TASK OBJECTIVE —
Reproduce the listing verbatim, starting at its first line and ending with the line containing "Looking at the image, I should click on (837, 898).". Include both of those lines.

[Click-target data]
-- Begin --

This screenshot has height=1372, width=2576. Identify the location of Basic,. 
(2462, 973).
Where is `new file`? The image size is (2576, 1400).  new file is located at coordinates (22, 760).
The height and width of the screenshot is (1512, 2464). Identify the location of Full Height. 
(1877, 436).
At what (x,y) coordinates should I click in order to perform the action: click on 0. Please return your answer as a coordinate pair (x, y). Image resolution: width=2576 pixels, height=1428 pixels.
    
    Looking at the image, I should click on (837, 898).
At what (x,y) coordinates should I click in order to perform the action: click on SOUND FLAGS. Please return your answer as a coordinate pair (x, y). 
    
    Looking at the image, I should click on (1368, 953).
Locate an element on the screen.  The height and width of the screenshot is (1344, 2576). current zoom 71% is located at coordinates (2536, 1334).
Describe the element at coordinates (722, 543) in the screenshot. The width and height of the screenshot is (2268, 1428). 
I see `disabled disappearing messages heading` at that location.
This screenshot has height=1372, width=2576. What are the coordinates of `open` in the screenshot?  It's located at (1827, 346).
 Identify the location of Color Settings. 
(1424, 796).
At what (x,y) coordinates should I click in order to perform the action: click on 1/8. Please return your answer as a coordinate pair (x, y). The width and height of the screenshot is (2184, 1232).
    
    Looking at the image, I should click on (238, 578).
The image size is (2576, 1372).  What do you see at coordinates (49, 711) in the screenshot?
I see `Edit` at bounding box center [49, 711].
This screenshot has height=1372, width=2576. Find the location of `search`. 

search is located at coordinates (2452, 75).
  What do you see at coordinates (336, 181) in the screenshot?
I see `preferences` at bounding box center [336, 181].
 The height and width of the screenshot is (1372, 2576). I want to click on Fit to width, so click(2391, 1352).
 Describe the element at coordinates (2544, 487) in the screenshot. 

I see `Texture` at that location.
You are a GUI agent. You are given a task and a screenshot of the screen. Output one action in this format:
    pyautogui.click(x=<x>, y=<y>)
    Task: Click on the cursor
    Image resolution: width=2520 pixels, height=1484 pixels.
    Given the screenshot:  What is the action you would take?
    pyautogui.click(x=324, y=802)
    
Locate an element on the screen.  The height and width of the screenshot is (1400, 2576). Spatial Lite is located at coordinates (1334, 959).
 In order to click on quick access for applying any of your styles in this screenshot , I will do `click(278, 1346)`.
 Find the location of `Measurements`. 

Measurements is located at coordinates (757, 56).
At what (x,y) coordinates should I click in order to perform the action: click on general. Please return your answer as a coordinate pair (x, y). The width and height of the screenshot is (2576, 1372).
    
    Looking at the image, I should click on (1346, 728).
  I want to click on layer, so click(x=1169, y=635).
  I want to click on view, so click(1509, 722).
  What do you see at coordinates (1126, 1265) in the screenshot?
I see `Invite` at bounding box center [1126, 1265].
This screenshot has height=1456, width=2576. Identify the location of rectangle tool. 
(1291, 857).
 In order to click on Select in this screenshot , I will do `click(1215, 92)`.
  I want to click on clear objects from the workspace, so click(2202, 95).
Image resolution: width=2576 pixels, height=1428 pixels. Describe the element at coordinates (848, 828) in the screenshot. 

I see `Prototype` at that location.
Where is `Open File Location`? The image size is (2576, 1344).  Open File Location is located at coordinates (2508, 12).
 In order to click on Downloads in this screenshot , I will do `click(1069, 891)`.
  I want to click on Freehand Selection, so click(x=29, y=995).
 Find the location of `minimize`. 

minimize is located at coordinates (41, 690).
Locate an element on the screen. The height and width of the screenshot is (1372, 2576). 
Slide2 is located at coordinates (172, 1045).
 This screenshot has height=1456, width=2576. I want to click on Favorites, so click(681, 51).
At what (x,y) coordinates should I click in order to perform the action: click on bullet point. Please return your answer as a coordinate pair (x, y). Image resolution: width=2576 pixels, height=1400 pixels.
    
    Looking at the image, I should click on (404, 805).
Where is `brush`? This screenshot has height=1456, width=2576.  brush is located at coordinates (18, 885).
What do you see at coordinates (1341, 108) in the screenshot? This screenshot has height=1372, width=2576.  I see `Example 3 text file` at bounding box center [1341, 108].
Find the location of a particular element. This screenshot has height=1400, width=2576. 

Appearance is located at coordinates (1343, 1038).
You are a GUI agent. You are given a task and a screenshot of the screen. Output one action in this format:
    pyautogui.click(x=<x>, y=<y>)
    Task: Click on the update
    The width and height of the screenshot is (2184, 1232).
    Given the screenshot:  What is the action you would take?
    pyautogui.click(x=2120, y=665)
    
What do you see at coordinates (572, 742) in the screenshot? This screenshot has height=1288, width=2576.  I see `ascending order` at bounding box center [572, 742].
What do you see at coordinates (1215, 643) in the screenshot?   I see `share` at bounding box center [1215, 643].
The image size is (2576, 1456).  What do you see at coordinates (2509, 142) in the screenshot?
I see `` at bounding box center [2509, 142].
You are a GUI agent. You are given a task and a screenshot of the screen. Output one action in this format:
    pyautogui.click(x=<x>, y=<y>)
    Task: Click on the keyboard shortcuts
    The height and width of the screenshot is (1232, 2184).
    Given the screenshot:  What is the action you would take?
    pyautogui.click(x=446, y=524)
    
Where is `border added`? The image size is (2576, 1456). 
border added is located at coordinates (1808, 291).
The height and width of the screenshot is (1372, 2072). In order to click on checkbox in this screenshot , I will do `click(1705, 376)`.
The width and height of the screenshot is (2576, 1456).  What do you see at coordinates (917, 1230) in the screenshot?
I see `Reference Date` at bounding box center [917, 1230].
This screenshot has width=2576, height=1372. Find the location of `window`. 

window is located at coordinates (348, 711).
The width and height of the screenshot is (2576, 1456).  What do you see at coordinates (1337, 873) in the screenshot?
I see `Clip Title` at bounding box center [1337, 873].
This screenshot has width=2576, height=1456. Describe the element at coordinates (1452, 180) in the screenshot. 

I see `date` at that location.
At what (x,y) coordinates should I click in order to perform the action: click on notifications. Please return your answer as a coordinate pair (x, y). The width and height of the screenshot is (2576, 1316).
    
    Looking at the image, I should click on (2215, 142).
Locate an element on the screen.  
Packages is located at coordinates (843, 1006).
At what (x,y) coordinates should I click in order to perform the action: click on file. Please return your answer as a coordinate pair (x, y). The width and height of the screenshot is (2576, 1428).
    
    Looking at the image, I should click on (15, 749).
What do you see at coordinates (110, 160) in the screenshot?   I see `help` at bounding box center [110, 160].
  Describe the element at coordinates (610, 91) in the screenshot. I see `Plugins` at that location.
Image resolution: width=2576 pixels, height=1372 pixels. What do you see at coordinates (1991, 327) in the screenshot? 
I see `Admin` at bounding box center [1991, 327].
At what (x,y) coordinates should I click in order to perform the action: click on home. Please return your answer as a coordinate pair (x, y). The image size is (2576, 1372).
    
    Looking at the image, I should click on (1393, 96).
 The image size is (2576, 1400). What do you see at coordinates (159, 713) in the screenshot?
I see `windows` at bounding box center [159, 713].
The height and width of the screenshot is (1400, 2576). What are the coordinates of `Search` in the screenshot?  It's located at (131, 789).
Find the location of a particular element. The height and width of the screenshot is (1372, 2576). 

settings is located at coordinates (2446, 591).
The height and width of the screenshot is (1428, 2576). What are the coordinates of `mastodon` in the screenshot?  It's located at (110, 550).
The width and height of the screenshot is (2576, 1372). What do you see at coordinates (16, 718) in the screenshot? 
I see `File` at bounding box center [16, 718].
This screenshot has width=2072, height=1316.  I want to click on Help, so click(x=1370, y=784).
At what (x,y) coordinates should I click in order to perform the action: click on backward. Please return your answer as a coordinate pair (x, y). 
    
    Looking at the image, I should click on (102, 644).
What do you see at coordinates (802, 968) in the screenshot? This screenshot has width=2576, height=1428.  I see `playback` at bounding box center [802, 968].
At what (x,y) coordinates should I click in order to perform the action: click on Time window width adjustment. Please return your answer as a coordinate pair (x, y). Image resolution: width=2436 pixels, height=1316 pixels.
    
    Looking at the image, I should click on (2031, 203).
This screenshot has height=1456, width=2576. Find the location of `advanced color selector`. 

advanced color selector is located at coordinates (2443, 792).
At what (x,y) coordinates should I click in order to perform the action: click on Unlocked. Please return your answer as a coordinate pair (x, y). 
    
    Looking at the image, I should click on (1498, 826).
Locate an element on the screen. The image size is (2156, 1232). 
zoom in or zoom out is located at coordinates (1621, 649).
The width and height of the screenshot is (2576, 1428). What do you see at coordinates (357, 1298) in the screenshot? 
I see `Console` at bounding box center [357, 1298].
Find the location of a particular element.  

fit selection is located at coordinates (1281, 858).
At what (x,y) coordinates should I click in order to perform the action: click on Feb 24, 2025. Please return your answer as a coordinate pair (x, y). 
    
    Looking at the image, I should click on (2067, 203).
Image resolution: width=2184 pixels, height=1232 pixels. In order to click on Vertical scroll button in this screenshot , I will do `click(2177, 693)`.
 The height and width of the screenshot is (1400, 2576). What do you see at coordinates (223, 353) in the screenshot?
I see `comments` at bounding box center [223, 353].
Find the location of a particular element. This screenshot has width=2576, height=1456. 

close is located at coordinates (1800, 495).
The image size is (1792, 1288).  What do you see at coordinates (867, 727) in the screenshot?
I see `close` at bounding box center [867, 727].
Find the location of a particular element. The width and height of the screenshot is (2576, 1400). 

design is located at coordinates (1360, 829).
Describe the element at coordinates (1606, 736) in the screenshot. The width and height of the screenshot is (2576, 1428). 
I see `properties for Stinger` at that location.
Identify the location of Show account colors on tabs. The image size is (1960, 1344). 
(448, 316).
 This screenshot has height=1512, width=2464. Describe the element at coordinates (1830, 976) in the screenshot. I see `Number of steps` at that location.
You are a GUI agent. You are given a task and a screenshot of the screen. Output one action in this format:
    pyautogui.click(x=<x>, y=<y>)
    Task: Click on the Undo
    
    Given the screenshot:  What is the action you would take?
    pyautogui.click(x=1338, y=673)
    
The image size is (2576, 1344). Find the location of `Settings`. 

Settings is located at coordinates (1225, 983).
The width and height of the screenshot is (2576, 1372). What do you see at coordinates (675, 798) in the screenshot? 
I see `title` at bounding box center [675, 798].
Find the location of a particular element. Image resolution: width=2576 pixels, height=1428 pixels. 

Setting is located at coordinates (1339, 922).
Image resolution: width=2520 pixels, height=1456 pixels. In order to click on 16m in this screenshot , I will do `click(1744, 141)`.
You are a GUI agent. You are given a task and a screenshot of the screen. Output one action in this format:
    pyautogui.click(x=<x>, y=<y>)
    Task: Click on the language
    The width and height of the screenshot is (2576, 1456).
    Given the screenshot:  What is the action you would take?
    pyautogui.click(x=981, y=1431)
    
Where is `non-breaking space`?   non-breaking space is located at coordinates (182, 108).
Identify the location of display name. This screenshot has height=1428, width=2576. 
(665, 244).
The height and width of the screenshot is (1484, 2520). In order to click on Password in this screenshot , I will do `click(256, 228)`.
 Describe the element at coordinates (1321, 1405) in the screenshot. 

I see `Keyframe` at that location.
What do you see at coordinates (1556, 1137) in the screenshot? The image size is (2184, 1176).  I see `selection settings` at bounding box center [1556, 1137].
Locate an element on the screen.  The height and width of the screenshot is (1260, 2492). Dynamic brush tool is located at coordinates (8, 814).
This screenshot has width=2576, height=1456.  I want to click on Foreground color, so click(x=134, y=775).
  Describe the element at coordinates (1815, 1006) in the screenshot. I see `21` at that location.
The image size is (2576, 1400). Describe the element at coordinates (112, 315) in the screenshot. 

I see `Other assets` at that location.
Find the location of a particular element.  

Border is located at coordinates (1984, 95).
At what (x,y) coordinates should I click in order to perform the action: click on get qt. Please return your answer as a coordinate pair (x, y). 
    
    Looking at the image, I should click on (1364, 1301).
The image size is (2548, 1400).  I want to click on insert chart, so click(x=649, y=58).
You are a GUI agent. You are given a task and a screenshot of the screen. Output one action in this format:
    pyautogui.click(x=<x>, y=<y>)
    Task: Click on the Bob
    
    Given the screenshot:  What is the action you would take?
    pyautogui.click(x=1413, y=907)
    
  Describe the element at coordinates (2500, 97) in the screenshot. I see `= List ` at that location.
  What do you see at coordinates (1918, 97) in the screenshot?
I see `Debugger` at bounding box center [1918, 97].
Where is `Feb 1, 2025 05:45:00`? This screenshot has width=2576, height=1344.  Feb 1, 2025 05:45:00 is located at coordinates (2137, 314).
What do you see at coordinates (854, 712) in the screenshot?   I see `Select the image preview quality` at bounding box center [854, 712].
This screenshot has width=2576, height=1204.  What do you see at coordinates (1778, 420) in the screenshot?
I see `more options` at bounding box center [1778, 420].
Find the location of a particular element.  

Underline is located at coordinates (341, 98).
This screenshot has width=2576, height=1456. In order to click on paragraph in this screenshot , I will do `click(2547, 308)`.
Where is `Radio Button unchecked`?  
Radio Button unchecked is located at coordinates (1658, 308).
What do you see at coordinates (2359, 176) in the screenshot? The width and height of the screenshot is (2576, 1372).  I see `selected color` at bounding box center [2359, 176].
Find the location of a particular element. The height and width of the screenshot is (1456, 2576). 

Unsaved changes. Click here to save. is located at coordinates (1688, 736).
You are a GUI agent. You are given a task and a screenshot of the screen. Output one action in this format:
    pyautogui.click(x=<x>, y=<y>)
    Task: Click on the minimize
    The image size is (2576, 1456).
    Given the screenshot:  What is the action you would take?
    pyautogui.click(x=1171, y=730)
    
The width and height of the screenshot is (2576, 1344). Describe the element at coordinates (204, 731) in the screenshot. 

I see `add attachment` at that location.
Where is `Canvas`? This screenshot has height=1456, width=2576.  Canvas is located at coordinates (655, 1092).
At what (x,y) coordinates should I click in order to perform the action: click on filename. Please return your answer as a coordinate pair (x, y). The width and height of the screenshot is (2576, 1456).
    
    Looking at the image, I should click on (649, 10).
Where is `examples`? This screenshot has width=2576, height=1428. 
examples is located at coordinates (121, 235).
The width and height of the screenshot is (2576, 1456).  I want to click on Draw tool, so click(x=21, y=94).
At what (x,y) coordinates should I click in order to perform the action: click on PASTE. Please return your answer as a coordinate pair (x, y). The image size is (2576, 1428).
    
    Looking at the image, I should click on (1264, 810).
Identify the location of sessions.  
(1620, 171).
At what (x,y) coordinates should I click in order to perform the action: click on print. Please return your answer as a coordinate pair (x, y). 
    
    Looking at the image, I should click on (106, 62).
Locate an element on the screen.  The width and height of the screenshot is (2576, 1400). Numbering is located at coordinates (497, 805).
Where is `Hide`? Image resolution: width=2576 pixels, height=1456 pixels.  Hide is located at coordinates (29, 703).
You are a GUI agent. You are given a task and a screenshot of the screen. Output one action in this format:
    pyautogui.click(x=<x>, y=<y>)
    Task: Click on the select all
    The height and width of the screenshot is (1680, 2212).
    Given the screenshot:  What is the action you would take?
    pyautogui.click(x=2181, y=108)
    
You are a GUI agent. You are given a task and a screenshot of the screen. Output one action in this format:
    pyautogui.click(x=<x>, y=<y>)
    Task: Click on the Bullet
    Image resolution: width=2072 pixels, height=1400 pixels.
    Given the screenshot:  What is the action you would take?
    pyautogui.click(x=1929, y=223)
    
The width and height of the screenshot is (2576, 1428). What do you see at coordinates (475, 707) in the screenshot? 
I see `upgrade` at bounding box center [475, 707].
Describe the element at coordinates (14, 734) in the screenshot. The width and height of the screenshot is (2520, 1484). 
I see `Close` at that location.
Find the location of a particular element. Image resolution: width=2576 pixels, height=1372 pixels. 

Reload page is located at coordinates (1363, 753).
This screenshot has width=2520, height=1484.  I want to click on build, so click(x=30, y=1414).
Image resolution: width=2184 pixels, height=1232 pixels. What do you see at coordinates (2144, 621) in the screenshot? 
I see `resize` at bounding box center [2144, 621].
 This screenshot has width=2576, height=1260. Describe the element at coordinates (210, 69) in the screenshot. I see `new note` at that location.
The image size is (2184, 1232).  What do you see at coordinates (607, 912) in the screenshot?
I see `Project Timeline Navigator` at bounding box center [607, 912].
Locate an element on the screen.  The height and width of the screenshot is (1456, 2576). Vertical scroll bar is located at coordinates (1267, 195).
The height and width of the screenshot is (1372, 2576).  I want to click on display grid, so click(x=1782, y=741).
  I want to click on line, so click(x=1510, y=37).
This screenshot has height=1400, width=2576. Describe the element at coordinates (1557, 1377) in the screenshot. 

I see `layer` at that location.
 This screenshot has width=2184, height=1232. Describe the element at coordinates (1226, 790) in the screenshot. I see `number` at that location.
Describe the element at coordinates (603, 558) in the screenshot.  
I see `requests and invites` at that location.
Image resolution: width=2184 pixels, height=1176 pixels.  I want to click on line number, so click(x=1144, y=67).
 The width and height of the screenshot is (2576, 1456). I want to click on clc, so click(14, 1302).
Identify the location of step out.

-- End --

THE RESPONSE —
This screenshot has height=1372, width=2576. Identify the location of Basic,. 
(2462, 973).
Where is `new file`? The image size is (2576, 1400).  new file is located at coordinates (22, 760).
The height and width of the screenshot is (1512, 2464). Identify the location of Full Height. 
(1877, 436).
At what (x,y) coordinates should I click in order to perform the action: click on 0. Please return your answer as a coordinate pair (x, y). Image resolution: width=2576 pixels, height=1428 pixels.
    
    Looking at the image, I should click on (837, 898).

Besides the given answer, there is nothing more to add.